EXERCISE |
Each record below should be given again exactly as it reads.

RECORDS SHOWN |
▽
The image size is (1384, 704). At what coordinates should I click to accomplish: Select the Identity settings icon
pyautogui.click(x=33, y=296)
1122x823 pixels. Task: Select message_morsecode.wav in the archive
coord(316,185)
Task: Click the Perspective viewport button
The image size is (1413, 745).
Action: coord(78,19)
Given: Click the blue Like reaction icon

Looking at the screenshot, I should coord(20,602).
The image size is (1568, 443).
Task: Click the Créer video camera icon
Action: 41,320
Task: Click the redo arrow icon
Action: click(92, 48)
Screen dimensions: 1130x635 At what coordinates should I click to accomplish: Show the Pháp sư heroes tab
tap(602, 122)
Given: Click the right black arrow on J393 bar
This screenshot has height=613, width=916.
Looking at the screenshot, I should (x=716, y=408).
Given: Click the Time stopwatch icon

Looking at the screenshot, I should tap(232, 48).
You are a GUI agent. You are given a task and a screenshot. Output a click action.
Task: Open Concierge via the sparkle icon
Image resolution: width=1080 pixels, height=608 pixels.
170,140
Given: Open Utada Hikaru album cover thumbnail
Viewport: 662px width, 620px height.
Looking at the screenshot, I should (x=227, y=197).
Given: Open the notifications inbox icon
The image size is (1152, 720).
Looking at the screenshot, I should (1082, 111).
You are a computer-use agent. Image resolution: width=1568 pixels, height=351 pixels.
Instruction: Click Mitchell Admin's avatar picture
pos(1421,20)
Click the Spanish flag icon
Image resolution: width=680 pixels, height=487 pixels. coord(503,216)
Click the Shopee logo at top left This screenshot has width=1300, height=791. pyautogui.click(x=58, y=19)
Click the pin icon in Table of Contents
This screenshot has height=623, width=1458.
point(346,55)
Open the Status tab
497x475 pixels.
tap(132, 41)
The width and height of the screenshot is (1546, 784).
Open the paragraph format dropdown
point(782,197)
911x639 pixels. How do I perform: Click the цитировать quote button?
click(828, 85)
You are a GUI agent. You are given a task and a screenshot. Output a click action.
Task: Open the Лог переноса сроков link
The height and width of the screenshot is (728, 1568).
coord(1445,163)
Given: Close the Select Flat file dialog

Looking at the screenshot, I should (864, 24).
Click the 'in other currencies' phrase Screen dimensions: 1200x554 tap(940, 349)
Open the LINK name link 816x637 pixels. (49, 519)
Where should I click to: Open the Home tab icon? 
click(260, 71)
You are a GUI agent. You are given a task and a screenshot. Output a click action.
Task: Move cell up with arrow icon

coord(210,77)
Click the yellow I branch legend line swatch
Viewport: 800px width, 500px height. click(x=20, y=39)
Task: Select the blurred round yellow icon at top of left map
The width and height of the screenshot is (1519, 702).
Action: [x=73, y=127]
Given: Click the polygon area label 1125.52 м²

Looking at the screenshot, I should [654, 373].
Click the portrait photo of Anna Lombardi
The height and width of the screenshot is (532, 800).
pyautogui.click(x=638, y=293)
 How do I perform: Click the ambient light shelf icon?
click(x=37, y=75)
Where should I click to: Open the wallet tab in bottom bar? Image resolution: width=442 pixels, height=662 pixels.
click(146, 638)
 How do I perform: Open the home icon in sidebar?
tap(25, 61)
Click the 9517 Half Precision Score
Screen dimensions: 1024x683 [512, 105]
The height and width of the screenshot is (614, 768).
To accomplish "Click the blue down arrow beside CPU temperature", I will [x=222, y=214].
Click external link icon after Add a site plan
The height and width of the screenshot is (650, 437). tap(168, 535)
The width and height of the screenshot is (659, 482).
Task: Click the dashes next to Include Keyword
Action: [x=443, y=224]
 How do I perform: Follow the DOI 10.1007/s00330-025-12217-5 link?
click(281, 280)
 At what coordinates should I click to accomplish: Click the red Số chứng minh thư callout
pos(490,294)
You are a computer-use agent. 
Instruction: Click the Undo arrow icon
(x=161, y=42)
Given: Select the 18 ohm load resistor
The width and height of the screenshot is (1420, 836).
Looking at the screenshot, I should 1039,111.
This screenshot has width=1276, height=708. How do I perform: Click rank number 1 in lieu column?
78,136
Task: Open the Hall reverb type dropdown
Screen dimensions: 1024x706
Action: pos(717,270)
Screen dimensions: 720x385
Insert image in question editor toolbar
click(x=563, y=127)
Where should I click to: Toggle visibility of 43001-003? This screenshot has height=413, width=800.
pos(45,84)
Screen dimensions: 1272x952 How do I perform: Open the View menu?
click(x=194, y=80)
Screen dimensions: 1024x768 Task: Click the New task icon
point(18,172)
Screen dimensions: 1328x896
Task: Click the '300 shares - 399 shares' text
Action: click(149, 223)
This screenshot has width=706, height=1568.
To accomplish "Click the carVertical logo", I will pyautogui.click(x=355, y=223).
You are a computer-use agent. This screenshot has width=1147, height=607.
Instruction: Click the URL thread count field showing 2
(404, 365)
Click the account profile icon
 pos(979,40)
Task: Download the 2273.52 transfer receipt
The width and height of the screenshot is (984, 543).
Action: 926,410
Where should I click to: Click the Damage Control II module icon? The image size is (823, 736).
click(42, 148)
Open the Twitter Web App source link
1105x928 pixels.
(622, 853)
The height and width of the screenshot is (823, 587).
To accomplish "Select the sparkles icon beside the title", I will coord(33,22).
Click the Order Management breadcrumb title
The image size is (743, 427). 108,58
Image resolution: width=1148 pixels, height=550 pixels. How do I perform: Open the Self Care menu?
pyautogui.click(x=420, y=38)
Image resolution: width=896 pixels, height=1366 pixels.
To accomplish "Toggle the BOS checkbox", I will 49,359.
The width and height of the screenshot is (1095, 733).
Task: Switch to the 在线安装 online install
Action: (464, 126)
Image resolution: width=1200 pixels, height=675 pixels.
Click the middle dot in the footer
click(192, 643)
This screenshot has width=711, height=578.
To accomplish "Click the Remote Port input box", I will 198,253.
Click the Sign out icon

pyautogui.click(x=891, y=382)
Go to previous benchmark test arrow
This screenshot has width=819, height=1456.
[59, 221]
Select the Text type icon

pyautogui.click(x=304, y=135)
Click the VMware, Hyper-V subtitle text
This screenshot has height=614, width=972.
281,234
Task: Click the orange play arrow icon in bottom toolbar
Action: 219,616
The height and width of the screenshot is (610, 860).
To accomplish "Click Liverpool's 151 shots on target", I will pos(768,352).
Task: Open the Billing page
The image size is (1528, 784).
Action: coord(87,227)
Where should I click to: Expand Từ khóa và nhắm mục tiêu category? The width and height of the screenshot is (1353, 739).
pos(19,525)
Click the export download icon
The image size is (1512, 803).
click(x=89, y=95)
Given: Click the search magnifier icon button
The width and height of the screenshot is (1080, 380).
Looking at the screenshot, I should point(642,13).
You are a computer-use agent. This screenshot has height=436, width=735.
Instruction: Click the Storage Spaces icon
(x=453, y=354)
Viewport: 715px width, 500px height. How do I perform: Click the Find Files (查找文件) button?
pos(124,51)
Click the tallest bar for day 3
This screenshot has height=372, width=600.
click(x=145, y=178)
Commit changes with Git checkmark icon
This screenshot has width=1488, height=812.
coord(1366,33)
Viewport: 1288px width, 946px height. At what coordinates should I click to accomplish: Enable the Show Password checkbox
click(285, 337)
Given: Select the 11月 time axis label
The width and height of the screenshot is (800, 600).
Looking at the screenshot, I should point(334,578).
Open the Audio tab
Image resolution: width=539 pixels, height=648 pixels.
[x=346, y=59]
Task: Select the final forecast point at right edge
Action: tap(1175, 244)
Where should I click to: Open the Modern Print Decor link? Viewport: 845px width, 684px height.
△
ANSWER TO THE PROBLEM |
The image size is (1384, 704). At what coordinates should I click to accomplish: Select the Identity settings icon
pyautogui.click(x=33, y=296)
1122x823 pixels. Task: Select message_morsecode.wav in the archive
coord(316,185)
Task: Click the Perspective viewport button
The image size is (1413, 745).
Action: coord(78,19)
Given: Click the blue Like reaction icon

Looking at the screenshot, I should coord(20,602).
The image size is (1568, 443).
Task: Click the Créer video camera icon
Action: 41,320
Task: Click the redo arrow icon
Action: click(92, 48)
Screen dimensions: 1130x635 At what coordinates should I click to accomplish: Show the Pháp sư heroes tab
tap(602, 122)
Given: Click the right black arrow on J393 bar
This screenshot has height=613, width=916.
Looking at the screenshot, I should (x=716, y=408).
Given: Click the Time stopwatch icon

Looking at the screenshot, I should tap(232, 48).
You are a GUI agent. You are given a task and a screenshot. Output a click action.
Task: Open Concierge via the sparkle icon
Image resolution: width=1080 pixels, height=608 pixels.
170,140
Given: Open Utada Hikaru album cover thumbnail
Viewport: 662px width, 620px height.
Looking at the screenshot, I should (x=227, y=197).
Given: Open the notifications inbox icon
The image size is (1152, 720).
Looking at the screenshot, I should (1082, 111).
You are a computer-use agent. Image resolution: width=1568 pixels, height=351 pixels.
Instruction: Click Mitchell Admin's avatar picture
pos(1421,20)
Click the Spanish flag icon
Image resolution: width=680 pixels, height=487 pixels. coord(503,216)
Click the Shopee logo at top left This screenshot has width=1300, height=791. pyautogui.click(x=58, y=19)
Click the pin icon in Table of Contents
This screenshot has height=623, width=1458.
point(346,55)
Open the Status tab
497x475 pixels.
tap(132, 41)
The width and height of the screenshot is (1546, 784).
Open the paragraph format dropdown
point(782,197)
911x639 pixels. How do I perform: Click the цитировать quote button?
click(828, 85)
You are a GUI agent. You are given a task and a screenshot. Output a click action.
Task: Open the Лог переноса сроков link
The height and width of the screenshot is (728, 1568).
coord(1445,163)
Given: Close the Select Flat file dialog

Looking at the screenshot, I should (864, 24).
Click the 'in other currencies' phrase Screen dimensions: 1200x554 tap(940, 349)
Open the LINK name link 816x637 pixels. (49, 519)
Where should I click to: Open the Home tab icon? 
click(260, 71)
You are a GUI agent. You are given a task and a screenshot. Output a click action.
Task: Move cell up with arrow icon

coord(210,77)
Click the yellow I branch legend line swatch
Viewport: 800px width, 500px height. click(x=20, y=39)
Task: Select the blurred round yellow icon at top of left map
The width and height of the screenshot is (1519, 702).
Action: [x=73, y=127]
Given: Click the polygon area label 1125.52 м²

Looking at the screenshot, I should [654, 373].
Click the portrait photo of Anna Lombardi
The height and width of the screenshot is (532, 800).
pyautogui.click(x=638, y=293)
 How do I perform: Click the ambient light shelf icon?
click(x=37, y=75)
Where should I click to: Open the wallet tab in bottom bar? Image resolution: width=442 pixels, height=662 pixels.
click(146, 638)
 How do I perform: Open the home icon in sidebar?
tap(25, 61)
Click the 9517 Half Precision Score
Screen dimensions: 1024x683 [512, 105]
The height and width of the screenshot is (614, 768).
To accomplish "Click the blue down arrow beside CPU temperature", I will [x=222, y=214].
Click external link icon after Add a site plan
The height and width of the screenshot is (650, 437). tap(168, 535)
The width and height of the screenshot is (659, 482).
Task: Click the dashes next to Include Keyword
Action: [x=443, y=224]
 How do I perform: Follow the DOI 10.1007/s00330-025-12217-5 link?
click(281, 280)
 At what coordinates should I click to accomplish: Click the red Số chứng minh thư callout
pos(490,294)
You are a computer-use agent. 
Instruction: Click the Undo arrow icon
(x=161, y=42)
Given: Select the 18 ohm load resistor
The width and height of the screenshot is (1420, 836).
Looking at the screenshot, I should 1039,111.
This screenshot has width=1276, height=708. How do I perform: Click rank number 1 in lieu column?
78,136
Task: Open the Hall reverb type dropdown
Screen dimensions: 1024x706
Action: pos(717,270)
Screen dimensions: 720x385
Insert image in question editor toolbar
click(x=563, y=127)
Where should I click to: Toggle visibility of 43001-003? This screenshot has height=413, width=800.
pos(45,84)
Screen dimensions: 1272x952 How do I perform: Open the View menu?
click(x=194, y=80)
Screen dimensions: 1024x768 Task: Click the New task icon
point(18,172)
Screen dimensions: 1328x896
Task: Click the '300 shares - 399 shares' text
Action: click(149, 223)
This screenshot has width=706, height=1568.
To accomplish "Click the carVertical logo", I will pyautogui.click(x=355, y=223).
You are a computer-use agent. This screenshot has width=1147, height=607.
Instruction: Click the URL thread count field showing 2
(404, 365)
Click the account profile icon
 pos(979,40)
Task: Download the 2273.52 transfer receipt
The width and height of the screenshot is (984, 543).
Action: 926,410
Where should I click to: Click the Damage Control II module icon? The image size is (823, 736).
click(42, 148)
Open the Twitter Web App source link
1105x928 pixels.
(622, 853)
The height and width of the screenshot is (823, 587).
To accomplish "Select the sparkles icon beside the title", I will coord(33,22).
Click the Order Management breadcrumb title
The image size is (743, 427). 108,58
Image resolution: width=1148 pixels, height=550 pixels. How do I perform: Open the Self Care menu?
pyautogui.click(x=420, y=38)
Image resolution: width=896 pixels, height=1366 pixels.
To accomplish "Toggle the BOS checkbox", I will 49,359.
The width and height of the screenshot is (1095, 733).
Task: Switch to the 在线安装 online install
Action: (464, 126)
Image resolution: width=1200 pixels, height=675 pixels.
Click the middle dot in the footer
click(192, 643)
This screenshot has width=711, height=578.
To accomplish "Click the Remote Port input box", I will 198,253.
Click the Sign out icon

pyautogui.click(x=891, y=382)
Go to previous benchmark test arrow
This screenshot has width=819, height=1456.
[59, 221]
Select the Text type icon

pyautogui.click(x=304, y=135)
Click the VMware, Hyper-V subtitle text
This screenshot has height=614, width=972.
281,234
Task: Click the orange play arrow icon in bottom toolbar
Action: 219,616
The height and width of the screenshot is (610, 860).
To accomplish "Click Liverpool's 151 shots on target", I will pos(768,352).
Task: Open the Billing page
The image size is (1528, 784).
Action: coord(87,227)
Where should I click to: Expand Từ khóa và nhắm mục tiêu category? The width and height of the screenshot is (1353, 739).
pos(19,525)
Click the export download icon
The image size is (1512, 803).
click(x=89, y=95)
Given: Click the search magnifier icon button
The width and height of the screenshot is (1080, 380).
Looking at the screenshot, I should point(642,13).
You are a computer-use agent. This screenshot has height=436, width=735.
Instruction: Click the Storage Spaces icon
(x=453, y=354)
Viewport: 715px width, 500px height. How do I perform: Click the Find Files (查找文件) button?
pos(124,51)
Click the tallest bar for day 3
This screenshot has height=372, width=600.
click(x=145, y=178)
Commit changes with Git checkmark icon
This screenshot has width=1488, height=812.
coord(1366,33)
Viewport: 1288px width, 946px height. At what coordinates should I click to accomplish: Enable the Show Password checkbox
click(285, 337)
Given: Select the 11月 time axis label
The width and height of the screenshot is (800, 600).
Looking at the screenshot, I should point(334,578).
Open the Audio tab
Image resolution: width=539 pixels, height=648 pixels.
[x=346, y=59]
Task: Select the final forecast point at right edge
Action: tap(1175, 244)
Where should I click to: Open the Modern Print Decor link? Viewport: 845px width, 684px height.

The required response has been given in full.